Exam teens ‘must revise 7 hours a day in holidays’

- By Eleanor Harding Education Correspond­ent

‘Good results are made at Easter’

TEENAGERS taking exams this summer should revise for seven hours a day during the Easter holidays if they don’t want to get poor grades, a top head warned yesterday.

Barnaby Lenon, chairman of the Independen­t Schools Council (ISC), said GCSE and A-level students must ‘sacrifice’ time off to be the best performers.

Mr Lenon advised cramming in 100 hours in the two-week break, covering 50 topics in two-hour slots.

He said the best results went to those who revised over Easter.

Exams have become more difficult in recent years following reforms introduced by former education secsuch retary Michael Gove. And at GCSE, it is harder to get the top grade.

Mr Lenon, who used to be the headmaster of Harrow, has published his top tips for teenagers taking their exams this summer.

He said: ‘Good exam results are made in the Easter holidays.

‘Public exam results are important. They can determine the course of your life. Other students will be working hard, so it is worthwhile sacrificin­g your holidays.

‘Your exams will be finished in June and you will then have at least two months’ holiday.
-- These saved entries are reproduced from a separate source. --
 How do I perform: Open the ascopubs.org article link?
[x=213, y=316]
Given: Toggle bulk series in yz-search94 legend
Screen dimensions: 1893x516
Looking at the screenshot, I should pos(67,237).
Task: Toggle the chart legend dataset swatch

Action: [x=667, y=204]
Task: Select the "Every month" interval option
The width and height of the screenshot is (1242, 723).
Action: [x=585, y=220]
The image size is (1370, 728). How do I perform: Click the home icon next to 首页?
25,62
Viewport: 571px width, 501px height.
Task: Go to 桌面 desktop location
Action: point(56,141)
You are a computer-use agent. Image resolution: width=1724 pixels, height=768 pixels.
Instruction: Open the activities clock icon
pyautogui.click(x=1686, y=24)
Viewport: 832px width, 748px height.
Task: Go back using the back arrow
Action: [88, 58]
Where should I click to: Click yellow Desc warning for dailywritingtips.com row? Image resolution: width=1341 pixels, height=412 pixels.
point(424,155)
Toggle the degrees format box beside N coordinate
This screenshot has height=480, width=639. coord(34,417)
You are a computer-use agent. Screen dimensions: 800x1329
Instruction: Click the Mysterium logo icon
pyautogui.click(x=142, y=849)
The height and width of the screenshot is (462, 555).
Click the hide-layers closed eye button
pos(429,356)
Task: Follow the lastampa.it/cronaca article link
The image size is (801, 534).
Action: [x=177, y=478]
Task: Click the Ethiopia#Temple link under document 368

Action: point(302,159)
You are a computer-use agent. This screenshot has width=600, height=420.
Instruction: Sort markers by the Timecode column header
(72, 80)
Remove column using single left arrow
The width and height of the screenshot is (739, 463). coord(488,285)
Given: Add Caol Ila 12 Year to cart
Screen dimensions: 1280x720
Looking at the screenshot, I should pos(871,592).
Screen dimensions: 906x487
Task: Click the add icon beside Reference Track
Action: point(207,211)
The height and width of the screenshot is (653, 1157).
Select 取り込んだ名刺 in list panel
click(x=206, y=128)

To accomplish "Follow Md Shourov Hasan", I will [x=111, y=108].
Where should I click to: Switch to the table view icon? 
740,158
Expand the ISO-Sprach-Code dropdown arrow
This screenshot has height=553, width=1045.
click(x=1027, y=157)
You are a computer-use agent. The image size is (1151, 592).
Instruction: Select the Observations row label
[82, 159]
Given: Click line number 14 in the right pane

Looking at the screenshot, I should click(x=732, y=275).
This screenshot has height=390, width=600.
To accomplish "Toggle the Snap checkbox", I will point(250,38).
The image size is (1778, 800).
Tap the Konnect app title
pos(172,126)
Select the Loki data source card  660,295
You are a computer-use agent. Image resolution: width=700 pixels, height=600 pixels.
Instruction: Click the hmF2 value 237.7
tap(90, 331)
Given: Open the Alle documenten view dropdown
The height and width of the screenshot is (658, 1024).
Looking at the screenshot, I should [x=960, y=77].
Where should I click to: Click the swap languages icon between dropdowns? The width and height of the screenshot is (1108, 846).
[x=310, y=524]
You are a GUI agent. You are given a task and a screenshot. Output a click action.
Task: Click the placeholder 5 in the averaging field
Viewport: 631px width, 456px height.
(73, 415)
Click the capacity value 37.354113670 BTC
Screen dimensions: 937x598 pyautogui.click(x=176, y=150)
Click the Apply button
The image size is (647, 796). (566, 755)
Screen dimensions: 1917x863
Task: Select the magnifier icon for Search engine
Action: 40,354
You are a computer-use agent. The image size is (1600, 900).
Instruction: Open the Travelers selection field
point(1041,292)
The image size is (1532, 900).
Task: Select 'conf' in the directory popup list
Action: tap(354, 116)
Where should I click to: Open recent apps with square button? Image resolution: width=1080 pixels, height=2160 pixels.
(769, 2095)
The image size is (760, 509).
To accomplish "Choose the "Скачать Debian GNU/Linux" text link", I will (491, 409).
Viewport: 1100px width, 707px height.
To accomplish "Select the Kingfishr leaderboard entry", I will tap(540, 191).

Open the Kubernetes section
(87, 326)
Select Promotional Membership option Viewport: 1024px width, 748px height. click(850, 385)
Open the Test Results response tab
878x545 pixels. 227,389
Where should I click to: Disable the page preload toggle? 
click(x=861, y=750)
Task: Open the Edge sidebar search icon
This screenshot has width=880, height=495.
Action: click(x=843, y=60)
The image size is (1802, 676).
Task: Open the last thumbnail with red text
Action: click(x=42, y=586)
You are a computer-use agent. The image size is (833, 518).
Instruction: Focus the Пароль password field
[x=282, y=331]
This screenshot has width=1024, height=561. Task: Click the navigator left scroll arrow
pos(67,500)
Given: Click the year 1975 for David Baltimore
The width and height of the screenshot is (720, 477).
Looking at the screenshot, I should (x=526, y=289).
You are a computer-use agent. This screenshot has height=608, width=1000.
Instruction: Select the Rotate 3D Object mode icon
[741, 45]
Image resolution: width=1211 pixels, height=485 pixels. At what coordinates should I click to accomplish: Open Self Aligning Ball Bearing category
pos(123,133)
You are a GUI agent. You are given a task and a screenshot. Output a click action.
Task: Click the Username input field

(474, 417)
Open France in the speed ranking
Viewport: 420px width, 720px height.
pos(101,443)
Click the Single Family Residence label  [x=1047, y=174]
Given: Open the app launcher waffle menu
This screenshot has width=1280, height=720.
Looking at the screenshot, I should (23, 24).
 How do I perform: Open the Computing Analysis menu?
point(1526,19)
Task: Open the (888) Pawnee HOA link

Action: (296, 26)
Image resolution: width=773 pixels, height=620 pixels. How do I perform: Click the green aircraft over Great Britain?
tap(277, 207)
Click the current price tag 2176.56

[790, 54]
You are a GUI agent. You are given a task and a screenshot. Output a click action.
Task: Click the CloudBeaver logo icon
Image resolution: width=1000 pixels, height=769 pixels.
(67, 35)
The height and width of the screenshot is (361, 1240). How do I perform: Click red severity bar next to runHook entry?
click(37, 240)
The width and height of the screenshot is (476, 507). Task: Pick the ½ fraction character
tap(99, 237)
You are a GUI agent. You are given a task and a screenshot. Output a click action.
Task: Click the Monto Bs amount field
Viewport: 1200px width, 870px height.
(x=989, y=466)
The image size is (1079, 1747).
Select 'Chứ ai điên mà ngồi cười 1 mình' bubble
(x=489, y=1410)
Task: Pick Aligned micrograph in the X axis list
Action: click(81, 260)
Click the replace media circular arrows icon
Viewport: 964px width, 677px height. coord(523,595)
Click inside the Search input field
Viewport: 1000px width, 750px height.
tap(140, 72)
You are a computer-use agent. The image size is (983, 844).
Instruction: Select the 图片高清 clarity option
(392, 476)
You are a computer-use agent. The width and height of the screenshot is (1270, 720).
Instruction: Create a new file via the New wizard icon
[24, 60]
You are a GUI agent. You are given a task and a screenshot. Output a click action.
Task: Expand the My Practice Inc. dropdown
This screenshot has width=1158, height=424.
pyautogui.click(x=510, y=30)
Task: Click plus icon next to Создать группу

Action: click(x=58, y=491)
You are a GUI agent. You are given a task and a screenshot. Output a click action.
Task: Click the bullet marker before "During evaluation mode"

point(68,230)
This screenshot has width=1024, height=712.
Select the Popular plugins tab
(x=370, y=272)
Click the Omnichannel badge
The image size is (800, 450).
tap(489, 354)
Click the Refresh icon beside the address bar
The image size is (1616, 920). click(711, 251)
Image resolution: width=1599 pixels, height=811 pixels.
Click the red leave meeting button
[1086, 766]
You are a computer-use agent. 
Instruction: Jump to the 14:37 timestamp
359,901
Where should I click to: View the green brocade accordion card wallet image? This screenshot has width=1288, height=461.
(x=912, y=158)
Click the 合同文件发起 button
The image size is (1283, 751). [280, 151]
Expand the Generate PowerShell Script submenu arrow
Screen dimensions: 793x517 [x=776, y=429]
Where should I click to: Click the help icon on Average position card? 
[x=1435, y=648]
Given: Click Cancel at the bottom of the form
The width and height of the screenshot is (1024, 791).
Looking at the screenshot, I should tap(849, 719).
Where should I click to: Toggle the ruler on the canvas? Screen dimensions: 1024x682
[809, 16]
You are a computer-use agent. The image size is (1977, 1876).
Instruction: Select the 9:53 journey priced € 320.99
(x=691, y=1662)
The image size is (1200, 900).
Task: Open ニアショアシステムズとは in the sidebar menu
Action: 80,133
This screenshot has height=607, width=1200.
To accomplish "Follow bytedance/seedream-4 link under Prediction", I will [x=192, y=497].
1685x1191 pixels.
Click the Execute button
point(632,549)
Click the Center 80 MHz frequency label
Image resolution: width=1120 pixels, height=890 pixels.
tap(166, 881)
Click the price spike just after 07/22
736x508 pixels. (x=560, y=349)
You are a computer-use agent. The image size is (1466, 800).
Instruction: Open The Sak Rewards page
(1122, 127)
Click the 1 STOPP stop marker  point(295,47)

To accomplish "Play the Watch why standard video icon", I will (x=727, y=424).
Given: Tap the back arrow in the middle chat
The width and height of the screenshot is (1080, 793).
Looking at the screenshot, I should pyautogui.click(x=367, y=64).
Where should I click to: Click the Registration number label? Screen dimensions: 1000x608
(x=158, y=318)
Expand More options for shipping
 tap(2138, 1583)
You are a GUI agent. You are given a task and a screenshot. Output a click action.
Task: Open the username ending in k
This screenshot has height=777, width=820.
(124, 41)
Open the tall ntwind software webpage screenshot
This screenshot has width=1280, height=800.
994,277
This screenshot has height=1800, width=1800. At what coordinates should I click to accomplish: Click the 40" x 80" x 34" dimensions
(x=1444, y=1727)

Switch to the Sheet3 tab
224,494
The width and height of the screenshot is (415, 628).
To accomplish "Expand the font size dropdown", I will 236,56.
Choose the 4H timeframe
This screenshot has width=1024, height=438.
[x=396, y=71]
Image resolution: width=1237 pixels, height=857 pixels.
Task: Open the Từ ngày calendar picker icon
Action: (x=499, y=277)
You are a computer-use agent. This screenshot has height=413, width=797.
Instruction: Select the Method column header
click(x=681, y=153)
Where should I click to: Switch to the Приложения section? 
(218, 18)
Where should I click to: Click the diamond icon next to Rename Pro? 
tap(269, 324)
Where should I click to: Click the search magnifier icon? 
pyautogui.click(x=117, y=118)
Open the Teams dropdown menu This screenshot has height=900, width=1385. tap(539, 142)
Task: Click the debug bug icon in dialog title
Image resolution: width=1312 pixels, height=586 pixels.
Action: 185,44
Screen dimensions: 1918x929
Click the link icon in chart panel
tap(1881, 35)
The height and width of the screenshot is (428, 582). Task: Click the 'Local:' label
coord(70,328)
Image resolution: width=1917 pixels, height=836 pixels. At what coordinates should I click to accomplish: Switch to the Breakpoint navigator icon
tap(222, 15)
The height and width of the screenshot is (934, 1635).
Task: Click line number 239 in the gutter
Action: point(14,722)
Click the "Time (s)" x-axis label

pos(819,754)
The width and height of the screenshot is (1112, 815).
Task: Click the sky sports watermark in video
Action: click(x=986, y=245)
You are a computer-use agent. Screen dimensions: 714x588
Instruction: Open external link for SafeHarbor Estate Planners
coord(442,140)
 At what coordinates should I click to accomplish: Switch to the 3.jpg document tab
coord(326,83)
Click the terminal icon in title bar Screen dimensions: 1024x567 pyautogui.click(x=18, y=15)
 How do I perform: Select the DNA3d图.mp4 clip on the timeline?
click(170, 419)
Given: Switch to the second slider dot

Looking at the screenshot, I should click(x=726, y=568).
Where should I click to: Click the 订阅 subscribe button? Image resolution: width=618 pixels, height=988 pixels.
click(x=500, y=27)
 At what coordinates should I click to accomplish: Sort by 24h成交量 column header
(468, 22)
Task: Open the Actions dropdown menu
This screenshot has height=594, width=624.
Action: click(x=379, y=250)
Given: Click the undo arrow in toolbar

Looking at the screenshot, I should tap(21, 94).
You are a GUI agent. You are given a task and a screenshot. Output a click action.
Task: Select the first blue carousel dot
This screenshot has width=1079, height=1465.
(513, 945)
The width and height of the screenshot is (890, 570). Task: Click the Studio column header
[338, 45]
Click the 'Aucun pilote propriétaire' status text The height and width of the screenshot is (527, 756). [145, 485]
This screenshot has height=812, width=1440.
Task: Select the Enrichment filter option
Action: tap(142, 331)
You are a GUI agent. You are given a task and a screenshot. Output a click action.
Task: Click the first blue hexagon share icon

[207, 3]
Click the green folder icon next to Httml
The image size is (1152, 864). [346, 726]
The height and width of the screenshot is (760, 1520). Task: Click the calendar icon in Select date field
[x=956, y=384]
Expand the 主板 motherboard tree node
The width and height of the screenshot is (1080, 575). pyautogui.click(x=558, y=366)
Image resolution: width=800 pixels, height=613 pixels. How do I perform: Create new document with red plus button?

The best GCSE and A-level results don’t go to the cleverest students – they go to those who revised in the Easter holidays.’

The ISC represents most private schools in Britain, including those as Eton and Westminste­r that send large numbers to Oxbridge.

Mr Lenon said: ‘Plan to work for seven hours a day most days of the Easter break. If you work for 14 days, that will be about 100 hours of revision. If each topic takes two hours to revise, that is 50 topics.’

He said revision should begin at 9am and students should finish by 6pm and not revise late as ‘good sleep will help your brain retain informatio­n’.

‘You need to revise all your work at least three times before the exam – once in the Easter break, once in the summer term, once a day or so before the exam,’ he added.

‘It is the coming back to the notes three or more times that drives the informatio­n into the long-term memory. What doesn’t work is simply reading notes or highlighti­ng notes.

‘What does work is making notes from notes and then testing yourself, often by seeing if you can write out the notes from memory.’